_Given text_.
= Beginning of Section =
Scientific classification
- Kingdom: Animalia
- Phylum: Chordata
- Class: Amphibia
- Order: Anura
- Family: Leptodactylidae
- Genus: Pseudopaludicola
- Species: P. canga
- Binomial name: Pseudopaludicola canga Giaretta & Kokubum, 2003
- Synonyms: Pseudopaludicola canga Giaretta and Kokubum, 2003; Pseudopaludicola parnaiba Roberto, Cardozo, and Ávila, 2013;

= Pseudopaludicola canga =

- Authority: Giaretta & Kokubum, 2003
- Conservation status: LC
- Synonyms: Pseudopaludicola canga Giaretta and Kokubum, 2003, Pseudopaludicola parnaiba Roberto, Cardozo, and Ávila, 2013

Species of frog

Pseudopaludicola canga is a species of frog in the family Leptodactylidae. It is endemic to Brazil.

==Habitat==
This frog lives in Cerrado and Amazon biomes. It has been observed in savanna and upland grassland during flood. Scientists have seen it 700 m above sea level.

Scientists have reported these frogs in some protected places, such as Área de Proteção Ambiental da Foz do Rio das Preguiças-Pequenos Lencóis - Região Lagunar Adjacente and Floresta Nacional de Carajás.

==Reproduction==
Scientists infer that the frog reproduces in a manner similar to its congeners: The female frog deposits eggs in pools of water, where the free-swimming tadpoles develop.

==Threats==
The IUCN classifies this species as least concern of extinction. In some parts of its range, it may be at risk from human projects if those projects involve draining wetlands, particularly agriculture, urbanization, livestock cultivation, and mining.
= End of Section =
_Activity 1_. In the text on Pseudopaludicola canga, translate this sentence into French: "Scientists have seen it 700 m above sea level."
_Activity 2_. According to the text on Pseudopaludicola canga, to which country is this frog endemic?
_Activity 3_. List every kind of human project that the text on Pseudopaludicola canga names as a possible threat to the frog.

_Dataset content_.
= Beginning of Section =
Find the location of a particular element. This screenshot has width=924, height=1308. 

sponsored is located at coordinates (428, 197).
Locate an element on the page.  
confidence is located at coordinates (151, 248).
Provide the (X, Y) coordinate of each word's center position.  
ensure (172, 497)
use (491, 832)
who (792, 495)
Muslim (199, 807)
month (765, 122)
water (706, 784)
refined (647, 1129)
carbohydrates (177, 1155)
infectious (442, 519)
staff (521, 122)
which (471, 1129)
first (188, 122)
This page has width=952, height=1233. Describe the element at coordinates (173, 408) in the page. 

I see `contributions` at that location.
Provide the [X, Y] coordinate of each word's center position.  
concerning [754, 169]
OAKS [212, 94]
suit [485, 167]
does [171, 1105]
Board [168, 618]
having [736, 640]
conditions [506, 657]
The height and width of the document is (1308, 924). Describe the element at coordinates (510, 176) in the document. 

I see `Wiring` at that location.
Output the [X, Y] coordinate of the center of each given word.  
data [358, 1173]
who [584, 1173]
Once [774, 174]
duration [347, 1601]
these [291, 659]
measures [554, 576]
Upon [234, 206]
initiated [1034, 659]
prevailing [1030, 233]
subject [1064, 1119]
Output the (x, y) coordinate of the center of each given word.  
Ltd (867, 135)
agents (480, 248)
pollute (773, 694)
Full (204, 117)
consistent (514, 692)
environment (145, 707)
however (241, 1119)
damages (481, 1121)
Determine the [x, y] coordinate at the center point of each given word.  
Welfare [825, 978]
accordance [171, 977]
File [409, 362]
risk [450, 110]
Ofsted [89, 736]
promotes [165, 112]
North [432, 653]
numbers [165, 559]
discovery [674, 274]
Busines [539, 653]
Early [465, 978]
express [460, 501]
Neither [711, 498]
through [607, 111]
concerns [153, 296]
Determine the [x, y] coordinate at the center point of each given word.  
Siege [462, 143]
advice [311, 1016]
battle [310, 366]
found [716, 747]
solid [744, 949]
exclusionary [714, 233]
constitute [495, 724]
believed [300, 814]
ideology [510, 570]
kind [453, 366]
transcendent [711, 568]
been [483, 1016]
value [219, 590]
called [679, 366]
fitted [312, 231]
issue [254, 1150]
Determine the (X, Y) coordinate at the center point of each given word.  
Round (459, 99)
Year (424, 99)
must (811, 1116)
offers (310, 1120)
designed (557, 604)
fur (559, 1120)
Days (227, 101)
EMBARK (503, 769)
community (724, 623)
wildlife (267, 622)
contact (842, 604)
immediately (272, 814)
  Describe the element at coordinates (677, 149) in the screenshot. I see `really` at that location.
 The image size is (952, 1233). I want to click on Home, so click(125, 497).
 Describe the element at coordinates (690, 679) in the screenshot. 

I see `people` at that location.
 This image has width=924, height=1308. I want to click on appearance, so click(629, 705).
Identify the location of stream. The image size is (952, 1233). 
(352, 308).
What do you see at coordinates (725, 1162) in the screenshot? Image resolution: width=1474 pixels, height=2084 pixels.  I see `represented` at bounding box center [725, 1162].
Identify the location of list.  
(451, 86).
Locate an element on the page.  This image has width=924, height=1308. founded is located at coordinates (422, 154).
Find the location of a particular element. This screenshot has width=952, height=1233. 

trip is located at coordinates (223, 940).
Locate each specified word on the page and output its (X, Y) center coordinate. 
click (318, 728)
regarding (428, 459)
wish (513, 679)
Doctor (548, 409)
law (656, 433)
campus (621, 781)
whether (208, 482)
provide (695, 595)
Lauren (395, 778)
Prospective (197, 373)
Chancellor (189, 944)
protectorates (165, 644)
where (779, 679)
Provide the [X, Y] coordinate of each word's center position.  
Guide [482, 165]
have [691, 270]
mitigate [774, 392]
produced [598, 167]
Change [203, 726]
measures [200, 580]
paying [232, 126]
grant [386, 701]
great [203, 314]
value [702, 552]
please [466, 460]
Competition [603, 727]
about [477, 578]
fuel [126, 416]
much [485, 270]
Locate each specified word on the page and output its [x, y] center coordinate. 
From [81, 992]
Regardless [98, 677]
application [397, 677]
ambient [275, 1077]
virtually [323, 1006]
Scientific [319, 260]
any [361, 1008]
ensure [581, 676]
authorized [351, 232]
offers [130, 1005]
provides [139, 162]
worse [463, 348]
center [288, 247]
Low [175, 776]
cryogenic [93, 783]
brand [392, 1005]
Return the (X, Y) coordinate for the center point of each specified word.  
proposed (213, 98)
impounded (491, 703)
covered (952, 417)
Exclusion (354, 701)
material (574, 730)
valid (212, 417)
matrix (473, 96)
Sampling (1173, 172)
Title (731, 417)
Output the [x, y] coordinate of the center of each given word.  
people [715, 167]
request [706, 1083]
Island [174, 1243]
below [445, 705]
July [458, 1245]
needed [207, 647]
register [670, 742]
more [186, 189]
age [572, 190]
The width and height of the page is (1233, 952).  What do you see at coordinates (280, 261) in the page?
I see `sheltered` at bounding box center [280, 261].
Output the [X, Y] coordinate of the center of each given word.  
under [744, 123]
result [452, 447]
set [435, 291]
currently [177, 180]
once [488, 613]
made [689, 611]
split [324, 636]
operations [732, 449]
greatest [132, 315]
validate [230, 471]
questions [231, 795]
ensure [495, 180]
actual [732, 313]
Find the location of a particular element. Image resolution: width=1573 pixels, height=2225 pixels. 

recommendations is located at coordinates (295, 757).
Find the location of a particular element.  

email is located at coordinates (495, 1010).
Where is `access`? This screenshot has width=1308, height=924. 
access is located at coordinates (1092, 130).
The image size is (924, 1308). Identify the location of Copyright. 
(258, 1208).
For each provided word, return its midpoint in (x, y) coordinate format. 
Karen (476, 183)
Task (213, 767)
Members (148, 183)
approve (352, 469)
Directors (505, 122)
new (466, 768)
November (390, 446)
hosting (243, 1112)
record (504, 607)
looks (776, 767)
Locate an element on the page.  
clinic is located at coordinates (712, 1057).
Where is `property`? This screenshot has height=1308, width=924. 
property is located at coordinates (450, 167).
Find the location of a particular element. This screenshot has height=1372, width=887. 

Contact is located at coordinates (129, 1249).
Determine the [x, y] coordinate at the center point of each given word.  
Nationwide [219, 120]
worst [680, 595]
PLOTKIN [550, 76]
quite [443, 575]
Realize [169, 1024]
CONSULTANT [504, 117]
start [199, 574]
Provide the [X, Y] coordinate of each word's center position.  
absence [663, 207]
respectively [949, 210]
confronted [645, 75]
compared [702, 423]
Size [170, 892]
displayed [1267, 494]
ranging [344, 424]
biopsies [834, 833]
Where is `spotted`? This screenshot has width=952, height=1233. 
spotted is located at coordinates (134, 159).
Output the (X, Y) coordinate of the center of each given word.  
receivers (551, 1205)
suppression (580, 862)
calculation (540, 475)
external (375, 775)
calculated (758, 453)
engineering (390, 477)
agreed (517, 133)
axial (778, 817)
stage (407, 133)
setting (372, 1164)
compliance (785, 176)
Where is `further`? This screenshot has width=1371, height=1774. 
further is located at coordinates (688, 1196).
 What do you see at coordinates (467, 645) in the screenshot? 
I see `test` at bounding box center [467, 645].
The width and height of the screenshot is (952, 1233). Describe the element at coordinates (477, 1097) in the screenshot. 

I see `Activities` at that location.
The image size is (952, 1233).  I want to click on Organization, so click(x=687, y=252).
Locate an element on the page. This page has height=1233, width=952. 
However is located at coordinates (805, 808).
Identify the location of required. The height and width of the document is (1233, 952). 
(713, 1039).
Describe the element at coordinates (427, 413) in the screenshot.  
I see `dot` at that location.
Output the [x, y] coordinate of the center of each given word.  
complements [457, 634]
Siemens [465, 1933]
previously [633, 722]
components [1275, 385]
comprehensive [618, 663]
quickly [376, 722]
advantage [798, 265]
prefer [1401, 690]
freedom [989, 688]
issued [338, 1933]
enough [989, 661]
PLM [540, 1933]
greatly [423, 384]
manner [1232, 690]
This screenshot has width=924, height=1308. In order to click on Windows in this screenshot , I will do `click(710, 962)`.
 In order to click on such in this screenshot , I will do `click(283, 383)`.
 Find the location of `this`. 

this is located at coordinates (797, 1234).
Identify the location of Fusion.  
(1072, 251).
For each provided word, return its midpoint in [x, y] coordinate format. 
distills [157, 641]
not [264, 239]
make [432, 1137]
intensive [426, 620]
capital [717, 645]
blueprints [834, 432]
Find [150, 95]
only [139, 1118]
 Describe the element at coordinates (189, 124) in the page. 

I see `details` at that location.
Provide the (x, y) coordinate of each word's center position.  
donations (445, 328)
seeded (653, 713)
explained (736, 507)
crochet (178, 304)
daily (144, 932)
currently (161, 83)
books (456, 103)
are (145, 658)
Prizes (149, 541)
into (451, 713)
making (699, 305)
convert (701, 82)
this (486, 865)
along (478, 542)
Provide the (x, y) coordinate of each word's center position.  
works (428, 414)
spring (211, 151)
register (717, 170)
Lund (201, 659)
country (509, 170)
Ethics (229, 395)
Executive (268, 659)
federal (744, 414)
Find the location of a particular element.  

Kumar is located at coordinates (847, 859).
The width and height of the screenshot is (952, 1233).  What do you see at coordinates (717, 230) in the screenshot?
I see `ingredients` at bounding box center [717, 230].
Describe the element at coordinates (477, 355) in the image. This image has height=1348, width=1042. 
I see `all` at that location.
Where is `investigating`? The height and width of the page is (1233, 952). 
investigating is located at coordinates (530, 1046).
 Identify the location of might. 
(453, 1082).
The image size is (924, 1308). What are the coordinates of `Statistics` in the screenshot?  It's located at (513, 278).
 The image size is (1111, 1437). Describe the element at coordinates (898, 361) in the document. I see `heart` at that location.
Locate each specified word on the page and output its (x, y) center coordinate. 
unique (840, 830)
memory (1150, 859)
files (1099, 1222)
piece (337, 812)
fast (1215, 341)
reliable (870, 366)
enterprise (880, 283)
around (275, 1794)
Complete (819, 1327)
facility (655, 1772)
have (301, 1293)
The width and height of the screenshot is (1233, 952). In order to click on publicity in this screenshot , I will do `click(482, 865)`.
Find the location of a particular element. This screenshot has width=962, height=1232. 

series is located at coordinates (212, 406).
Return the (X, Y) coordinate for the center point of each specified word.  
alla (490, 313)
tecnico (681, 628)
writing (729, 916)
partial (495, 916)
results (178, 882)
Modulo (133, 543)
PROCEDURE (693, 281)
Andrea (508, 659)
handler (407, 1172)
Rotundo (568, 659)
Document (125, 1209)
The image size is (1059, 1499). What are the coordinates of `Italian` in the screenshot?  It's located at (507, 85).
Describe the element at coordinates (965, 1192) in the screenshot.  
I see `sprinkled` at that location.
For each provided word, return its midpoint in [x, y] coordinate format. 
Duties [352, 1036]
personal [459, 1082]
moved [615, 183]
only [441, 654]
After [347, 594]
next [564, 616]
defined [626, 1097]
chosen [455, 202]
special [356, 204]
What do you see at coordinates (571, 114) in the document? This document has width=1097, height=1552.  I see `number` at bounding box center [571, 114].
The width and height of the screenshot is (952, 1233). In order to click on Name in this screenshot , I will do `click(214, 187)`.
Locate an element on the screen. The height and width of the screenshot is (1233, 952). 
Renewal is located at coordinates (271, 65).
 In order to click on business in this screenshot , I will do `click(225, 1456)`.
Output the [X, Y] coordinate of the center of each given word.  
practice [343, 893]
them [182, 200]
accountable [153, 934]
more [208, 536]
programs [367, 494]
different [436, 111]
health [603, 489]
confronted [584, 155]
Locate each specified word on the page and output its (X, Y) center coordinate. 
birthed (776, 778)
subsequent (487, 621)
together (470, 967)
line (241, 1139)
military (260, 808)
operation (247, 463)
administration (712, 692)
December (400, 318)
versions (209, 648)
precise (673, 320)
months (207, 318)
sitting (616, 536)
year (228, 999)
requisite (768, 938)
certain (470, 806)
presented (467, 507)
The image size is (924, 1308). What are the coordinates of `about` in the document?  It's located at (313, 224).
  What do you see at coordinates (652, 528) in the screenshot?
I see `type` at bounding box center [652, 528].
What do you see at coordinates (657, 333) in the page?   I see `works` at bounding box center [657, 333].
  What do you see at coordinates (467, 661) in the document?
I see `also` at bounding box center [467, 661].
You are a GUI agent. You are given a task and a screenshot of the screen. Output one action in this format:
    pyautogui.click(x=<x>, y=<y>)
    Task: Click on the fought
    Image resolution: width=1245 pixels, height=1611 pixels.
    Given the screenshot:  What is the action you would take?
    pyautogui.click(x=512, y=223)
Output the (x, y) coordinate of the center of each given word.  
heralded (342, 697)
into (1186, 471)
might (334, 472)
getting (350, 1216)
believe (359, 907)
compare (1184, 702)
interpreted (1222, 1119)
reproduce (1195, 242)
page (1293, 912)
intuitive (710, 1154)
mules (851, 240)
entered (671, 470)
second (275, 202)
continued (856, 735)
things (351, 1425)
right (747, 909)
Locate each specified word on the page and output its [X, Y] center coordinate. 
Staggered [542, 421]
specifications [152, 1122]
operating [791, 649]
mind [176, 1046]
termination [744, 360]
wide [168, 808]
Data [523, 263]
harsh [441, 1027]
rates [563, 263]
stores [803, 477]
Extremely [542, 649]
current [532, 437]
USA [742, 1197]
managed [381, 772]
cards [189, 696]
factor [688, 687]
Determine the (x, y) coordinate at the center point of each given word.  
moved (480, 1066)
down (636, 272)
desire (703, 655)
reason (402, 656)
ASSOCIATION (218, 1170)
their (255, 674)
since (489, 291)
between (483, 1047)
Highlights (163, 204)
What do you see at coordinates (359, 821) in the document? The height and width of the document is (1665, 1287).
= End of Section =
_Response area 1_. Des scientifiques l'ont observée à 700 m au-dessus du niveau de la mer.

_Response area 2_. Brazil.

_Response area 3_. Agriculture, urbanization, livestock cultivation, mining